▶ **Page excerpt**:

*** Begin section ***

Longevity: Lifestyle or genes? That’s our topic today. Did you know that the Greenland shark can live to be 400 years old? Or that some mayfly species survive for only 5 minutes? Today we turn to the role genetics play in determining life expectancy. Our question today: What are the relative contributions of lifestyle and genetics in determining our life expectancy?
World’s oldest human?
We begin our exploration of longevity in 1997. Jeanne Calment of France finds her way to fame by simply being: She manages to avoid death for 122 years, five months, and fourteen days. Or did she?
Nikolay Zak of the Moscow Center for Continuous Mathematical Education offers that Calment died at age 59 in 1934. Zak explains that her daughter Yvonne assumes her identity after the fact to avoid inheritance taxes. If the story (based on circumstantial evidence) is true, the daughter did demonstrate considerable longevity, living to age 99.
Is our longevity encoded in our genes, or does our lifestyle determine it? While the answer is undoubtedly both, how much of longevity is secondary to your inherited DNA? The good folks at MD Linx recently asked 11 experts in aging, biology, and genetics to offer their insights. I will share some highlights with you.
First, the researchers interpreted the question in two ways: 1) Is human life length (compared to other species) primarily determined by genetics? 2) Is the longevity of some individual humans (compared to other humans) determined by genetics?
Professor David Gems, an expert in aging from University College London, offers that the upper limits of human longevity are primarily determined by genetics, with near certainty. He adds that the maximum lifespan of humans is about double that of our closest relatives among the higher primates, chimpanzees, and gorillas.
Longevity tends to run in families. Professor Dame Janet Thornton, an expert in anti-aging and cell biology and previous director of the European Bioinformatics Institute, believes that “genetics accounts for less than 30% of the effect — even as we recognize that some families have many very old people.”

*** End section ***

▶ **Supplied material**:
*** Begin section ***

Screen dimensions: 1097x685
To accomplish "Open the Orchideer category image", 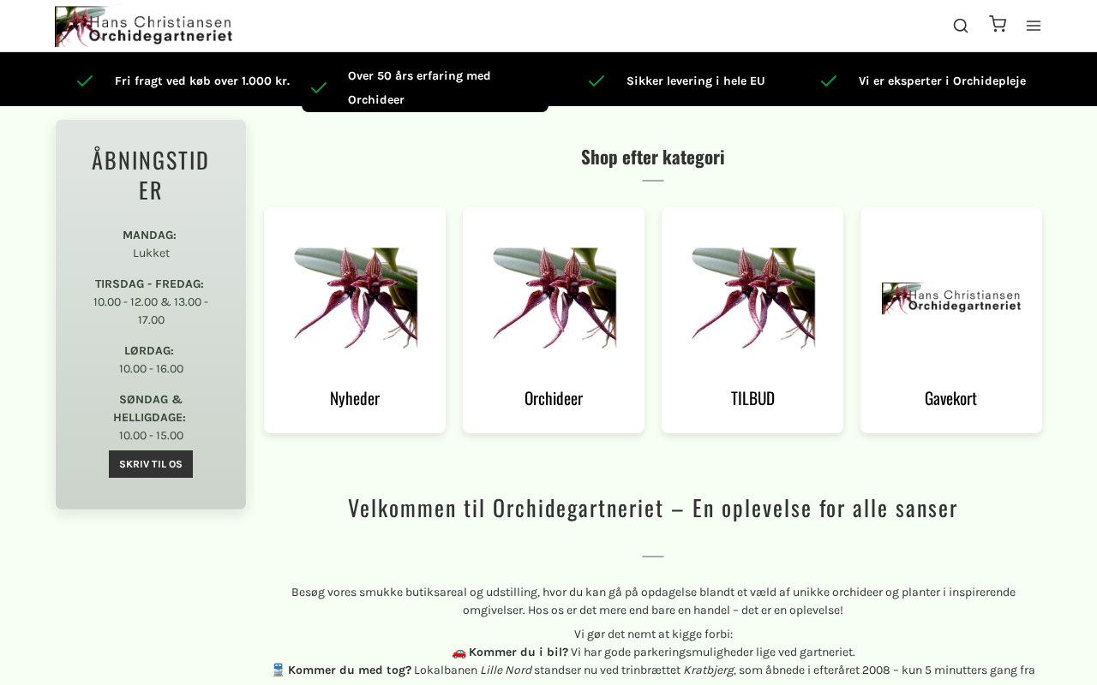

*** End section ***

▶ **Problems to solve**:
#1 Check each statement against the longevity article and answer yes or no, quoting the exact words that decide it. (a) Nikolay Zak holds that Jeanne Calment died in 1934 at age 59. (b) David Gems says genetics plays only a minor part in setting the upper limits of human longevity. (c) Janet Thornton believes genetics accounts for more than half of the effect.
#2 In Zak's account in the longevity article, why did Calment's daughter Yvonne take on her mother's identity?
Rely only on the longevity article when answering.

▶ **Solutions to the tasks**:
#1
(a) Yes: "Calment died at age 59 in 1934."
(b) No: "the upper limits of human longevity are primarily determined by genetics, with near certainty."
(c) No: "genetics accounts for less than 30% of the effect."

#2 Zak explains that Yvonne assumed her mother's identity after Calment's death in order to avoid inheritance taxes.